If we form it by a ring with English men all sitting next to American men and American men all sitting next to English men, then we can separate it into two separate lines, both of which are seven long. This means we can change the order in each of those lines 7! times. However, I think this is still wrong. It’s just a guess.

2*7!=10,080

That makes more sense

THIS IS ABOUT ALGEBRA

The HM-GM-AM inequality states that "harmonic mean ≤ geometric mean ≤ arithmetic mean".

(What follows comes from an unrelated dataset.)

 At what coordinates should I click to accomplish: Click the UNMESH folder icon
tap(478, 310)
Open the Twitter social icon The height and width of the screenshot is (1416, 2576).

For a₁,a₂,...,aₙ to be any positive real number, we get.

n/[(1/a₁)+(1/a₂)+...+(1/aₙ)] ≤ root_n(a₁a₂...aₙ) ≤ (a₁+a₂+...+aₙ)/n

The inequality will be an equation when a₁=a₂=...=aₙ

Let a,b,c,d,e ∈ R+ that abcde = 3125

By the AM-GM inequaility ; (a+b+c+d+e)/5 ≥ (abcde)^(1/5)

(a+b+c+d+e)/5 ≥ 3125^(1/5) = 5

a+b+c+d+e ≥ 25

Therefore, the minimum value of a+b+c+d+e is 25, where a=b=c=d=e=5.

Yes. we can set the first position for one person on the circle because rotation does not change the arrangement order on the circle.

So the remaining 6 people are viewed as a permutate on a straight line which is possible in 6! = 720 ways.